Within the entries that follow, show each line where the word "link" occurs.

(Stored data)
↓↓↓
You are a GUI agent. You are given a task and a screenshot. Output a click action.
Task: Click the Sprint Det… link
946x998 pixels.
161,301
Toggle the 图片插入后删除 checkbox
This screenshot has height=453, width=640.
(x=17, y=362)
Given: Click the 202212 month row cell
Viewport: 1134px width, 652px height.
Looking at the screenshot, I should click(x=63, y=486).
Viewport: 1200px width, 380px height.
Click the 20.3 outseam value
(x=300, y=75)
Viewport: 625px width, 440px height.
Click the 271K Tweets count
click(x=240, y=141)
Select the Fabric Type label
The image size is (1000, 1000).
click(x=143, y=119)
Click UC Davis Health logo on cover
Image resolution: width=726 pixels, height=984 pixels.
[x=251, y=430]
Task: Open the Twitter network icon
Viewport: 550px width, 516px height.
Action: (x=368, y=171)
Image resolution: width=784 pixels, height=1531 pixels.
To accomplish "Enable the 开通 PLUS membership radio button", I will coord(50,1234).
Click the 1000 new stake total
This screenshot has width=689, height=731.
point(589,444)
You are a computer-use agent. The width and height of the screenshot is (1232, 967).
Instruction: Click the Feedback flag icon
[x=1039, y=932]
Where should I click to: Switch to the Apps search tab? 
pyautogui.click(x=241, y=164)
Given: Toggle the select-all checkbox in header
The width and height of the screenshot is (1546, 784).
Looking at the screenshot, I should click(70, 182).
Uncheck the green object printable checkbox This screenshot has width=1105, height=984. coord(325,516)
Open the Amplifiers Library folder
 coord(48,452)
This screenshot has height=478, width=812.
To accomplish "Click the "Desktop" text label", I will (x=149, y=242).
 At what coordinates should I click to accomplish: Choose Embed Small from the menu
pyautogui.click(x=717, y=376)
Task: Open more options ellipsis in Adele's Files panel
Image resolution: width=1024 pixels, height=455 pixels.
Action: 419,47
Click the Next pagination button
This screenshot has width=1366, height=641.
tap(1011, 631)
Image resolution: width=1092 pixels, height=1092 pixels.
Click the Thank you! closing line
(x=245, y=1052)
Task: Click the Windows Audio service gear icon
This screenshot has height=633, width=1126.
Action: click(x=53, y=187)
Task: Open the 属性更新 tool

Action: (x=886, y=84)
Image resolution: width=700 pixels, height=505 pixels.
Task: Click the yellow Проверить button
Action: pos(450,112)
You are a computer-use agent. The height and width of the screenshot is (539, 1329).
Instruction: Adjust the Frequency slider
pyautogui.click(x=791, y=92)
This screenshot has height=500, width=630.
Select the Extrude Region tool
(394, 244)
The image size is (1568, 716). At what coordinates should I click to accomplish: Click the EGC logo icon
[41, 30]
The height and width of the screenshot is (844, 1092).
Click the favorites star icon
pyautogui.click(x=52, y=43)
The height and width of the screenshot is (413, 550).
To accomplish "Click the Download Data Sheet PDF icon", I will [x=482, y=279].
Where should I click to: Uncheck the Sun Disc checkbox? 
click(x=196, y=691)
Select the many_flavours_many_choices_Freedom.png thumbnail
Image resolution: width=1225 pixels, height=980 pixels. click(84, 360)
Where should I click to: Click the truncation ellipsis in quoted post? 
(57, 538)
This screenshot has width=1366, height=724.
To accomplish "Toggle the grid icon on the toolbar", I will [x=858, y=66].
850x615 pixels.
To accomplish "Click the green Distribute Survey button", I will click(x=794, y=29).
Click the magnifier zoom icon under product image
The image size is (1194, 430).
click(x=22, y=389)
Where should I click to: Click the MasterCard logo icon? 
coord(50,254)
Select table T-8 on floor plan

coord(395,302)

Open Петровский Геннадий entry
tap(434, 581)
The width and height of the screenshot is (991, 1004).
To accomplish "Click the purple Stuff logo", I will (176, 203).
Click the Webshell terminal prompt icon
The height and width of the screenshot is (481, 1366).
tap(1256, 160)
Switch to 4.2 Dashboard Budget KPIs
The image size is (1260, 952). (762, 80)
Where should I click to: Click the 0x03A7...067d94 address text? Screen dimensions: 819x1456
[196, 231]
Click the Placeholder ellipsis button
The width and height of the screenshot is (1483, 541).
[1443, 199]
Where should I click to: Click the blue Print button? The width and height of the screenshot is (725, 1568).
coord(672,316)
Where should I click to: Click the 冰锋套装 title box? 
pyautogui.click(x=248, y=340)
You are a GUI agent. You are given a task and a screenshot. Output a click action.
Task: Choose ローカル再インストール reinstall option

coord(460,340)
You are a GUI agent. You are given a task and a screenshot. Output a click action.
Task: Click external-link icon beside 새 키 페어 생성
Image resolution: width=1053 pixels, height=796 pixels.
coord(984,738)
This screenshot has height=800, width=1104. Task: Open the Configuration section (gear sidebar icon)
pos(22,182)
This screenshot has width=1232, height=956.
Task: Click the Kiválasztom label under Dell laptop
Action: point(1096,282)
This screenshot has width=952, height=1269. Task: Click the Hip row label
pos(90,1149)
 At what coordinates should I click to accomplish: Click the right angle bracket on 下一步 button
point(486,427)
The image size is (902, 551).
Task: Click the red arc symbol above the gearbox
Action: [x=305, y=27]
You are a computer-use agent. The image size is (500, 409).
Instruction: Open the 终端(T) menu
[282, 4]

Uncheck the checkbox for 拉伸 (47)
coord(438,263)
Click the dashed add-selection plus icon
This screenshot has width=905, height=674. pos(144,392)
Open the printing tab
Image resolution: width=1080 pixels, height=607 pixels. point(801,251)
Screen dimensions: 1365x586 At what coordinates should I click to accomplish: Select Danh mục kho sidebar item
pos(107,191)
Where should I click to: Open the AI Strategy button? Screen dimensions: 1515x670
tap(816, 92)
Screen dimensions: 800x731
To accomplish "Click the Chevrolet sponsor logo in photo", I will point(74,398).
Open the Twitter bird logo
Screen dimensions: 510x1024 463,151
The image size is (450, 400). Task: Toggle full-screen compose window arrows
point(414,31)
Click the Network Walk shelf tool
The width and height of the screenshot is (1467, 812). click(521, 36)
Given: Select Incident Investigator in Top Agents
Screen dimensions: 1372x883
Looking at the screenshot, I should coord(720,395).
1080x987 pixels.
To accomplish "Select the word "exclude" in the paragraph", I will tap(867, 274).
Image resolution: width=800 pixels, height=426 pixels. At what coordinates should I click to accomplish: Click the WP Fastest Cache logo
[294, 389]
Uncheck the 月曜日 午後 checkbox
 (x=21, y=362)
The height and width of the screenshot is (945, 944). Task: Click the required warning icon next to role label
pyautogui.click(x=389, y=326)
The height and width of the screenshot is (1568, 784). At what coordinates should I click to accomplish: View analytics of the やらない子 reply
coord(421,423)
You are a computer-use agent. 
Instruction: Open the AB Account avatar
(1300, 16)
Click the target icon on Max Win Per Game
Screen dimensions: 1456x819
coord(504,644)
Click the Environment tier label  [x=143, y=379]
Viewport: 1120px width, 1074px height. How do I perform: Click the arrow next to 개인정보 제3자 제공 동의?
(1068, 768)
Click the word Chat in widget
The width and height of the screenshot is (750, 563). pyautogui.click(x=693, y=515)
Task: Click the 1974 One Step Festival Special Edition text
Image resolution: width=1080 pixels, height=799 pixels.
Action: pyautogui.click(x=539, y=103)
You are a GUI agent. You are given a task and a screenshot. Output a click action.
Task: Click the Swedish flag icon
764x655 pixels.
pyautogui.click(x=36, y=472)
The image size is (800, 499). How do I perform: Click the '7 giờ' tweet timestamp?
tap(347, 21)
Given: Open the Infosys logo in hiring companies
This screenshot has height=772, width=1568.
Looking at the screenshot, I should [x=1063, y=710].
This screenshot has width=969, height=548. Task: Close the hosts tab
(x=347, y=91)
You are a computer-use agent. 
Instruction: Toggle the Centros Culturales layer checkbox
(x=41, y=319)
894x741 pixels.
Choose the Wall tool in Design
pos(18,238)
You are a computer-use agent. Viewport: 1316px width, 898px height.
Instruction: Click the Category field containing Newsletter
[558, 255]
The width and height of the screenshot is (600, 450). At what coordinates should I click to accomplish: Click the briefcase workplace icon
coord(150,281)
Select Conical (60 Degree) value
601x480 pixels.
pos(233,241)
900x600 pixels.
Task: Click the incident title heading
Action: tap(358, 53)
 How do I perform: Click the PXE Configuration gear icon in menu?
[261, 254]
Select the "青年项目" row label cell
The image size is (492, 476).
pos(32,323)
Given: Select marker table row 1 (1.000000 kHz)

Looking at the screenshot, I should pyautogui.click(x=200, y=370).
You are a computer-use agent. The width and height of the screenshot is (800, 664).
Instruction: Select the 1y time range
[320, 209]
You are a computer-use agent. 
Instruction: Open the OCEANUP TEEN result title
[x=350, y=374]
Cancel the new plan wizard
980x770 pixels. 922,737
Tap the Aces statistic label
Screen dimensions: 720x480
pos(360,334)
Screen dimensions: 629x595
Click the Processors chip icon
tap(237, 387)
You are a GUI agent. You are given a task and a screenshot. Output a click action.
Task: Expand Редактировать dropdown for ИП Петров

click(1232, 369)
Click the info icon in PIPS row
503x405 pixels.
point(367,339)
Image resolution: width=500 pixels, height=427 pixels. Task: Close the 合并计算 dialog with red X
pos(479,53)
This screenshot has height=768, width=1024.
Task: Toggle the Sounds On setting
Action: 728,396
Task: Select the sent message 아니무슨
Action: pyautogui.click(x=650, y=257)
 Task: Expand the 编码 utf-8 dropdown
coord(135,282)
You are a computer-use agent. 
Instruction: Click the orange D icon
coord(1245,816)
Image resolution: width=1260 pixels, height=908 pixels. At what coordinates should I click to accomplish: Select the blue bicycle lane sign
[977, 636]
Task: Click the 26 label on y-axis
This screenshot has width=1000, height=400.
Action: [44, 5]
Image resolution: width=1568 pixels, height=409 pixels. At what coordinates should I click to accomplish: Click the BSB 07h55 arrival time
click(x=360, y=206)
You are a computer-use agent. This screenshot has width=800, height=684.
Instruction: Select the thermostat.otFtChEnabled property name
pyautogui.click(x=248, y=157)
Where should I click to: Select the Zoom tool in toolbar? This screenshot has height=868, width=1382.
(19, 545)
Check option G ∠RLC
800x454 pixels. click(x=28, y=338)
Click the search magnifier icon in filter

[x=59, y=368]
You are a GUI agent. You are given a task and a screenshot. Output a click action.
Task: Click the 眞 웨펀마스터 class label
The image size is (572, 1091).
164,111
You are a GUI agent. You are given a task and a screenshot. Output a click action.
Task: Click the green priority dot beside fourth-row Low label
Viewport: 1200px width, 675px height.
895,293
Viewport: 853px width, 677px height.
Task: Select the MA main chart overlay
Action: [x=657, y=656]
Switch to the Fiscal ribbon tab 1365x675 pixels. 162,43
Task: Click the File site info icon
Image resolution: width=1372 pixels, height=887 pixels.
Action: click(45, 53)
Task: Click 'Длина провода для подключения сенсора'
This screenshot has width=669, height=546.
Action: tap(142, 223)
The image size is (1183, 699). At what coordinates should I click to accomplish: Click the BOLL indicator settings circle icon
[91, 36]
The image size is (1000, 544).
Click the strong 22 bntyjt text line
↑↑↑
◆ EXPECTED ANSWER:
Task: Click the Sprint Det… link
Task: Click external-link icon beside 새 키 페어 생성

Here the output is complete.